13. Get rid of those toxic friendships

Seriously. Just do it already. If they suck the joy from your life and only create negativity, they don't belong in your life. If you don't like who you're becoming around them, they probably need to go as well.

12. ...but don't burn any bridges

There are a few occasions that warrant this, but for the most part, it tends to be overkill and often more destructive than helpful. Don't let your emotions lead you to do something stupid.

11. Decluttering your life is one of the best things you can do for yourself

Get rid of the crap you've been accumulating since middle school. If it means nothing to you, get rid of it immediately. You'd be surprised how much stuff you have that you didn't realize existed.

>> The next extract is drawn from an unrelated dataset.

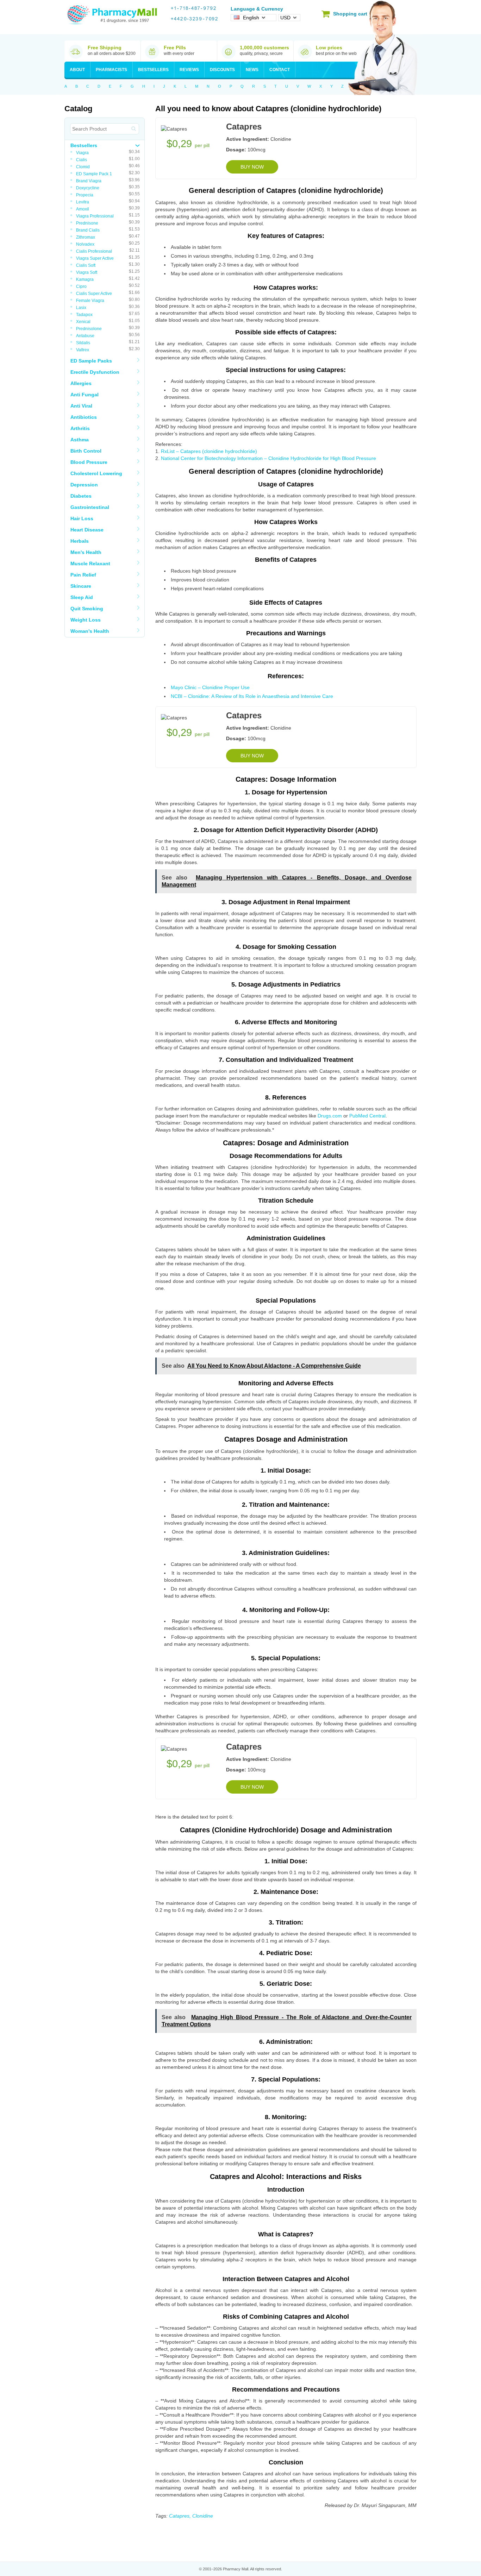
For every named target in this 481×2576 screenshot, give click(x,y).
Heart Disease (87, 530)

10. People can surprise you, for the better and for the worse

I'll just leave this one here without an explanation.

7. Ghosting is real, y'all

Stop wondering what happened or why they've stopped communicating with you, even though it may hurt. You don't need closure if you understand that (for whatever reason) they no longer want any sort of relationship with you. Also, try not to ghost too much.

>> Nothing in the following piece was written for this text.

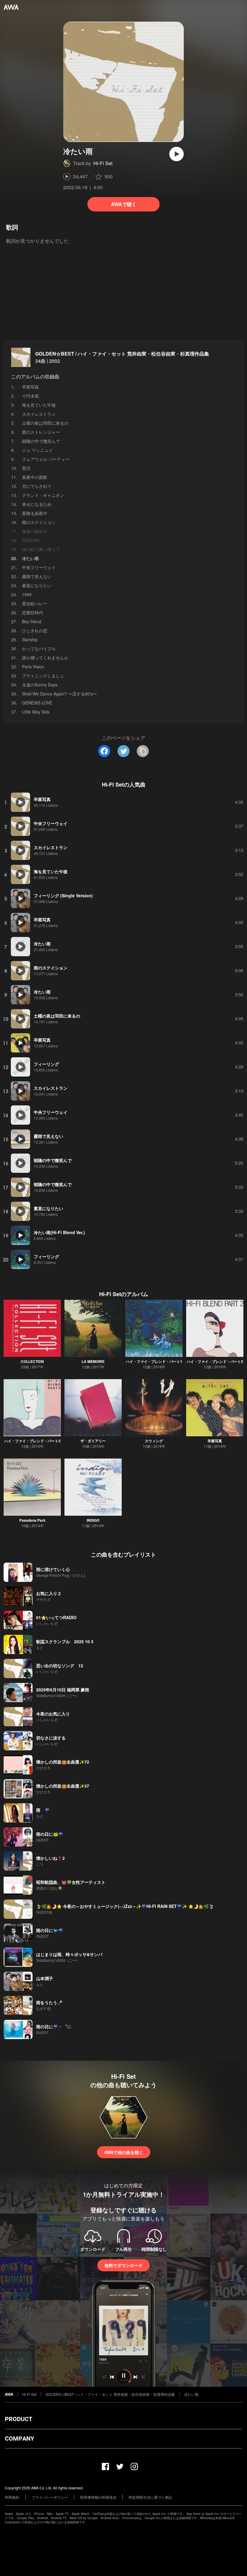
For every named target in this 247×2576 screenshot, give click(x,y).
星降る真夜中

6. A belief system is everything

Life is many, many times easier if you have something to fall back on when times get tough. Religion and faith are the best, but having something there is incredibly valuable.

5. Your friends need you as much as you need them

They are (and were) there for you when you need (or needed) them. Do not abandon them when they need you the most. It may not be fun, but you need to do it anyway.

4. Trust your gut

Maybe I've watched too much NCIS, but listen to and trust your gut. You're probably right. (I should also note that many of Gibbs' rules were very applicable this year as well.)

3. Do not, under any circumstance (ever), let anyone push you around

It doesn't matter who they are or how they're doing it, don't let them. Know your worth and use it to make sure they can't push you around.

2. When you find good friends, hold them tight and don't let go

Good friends are hard to come by. When you find those incredible people, remember how great they are and cherish them.

1. No risk is too bold to take

You might fail spectacularly, but you may also succeed in grand fashion. Do not be afraid to do something outside of your comfort zone or unlike you. Something good may come from it and you'll be glad you did.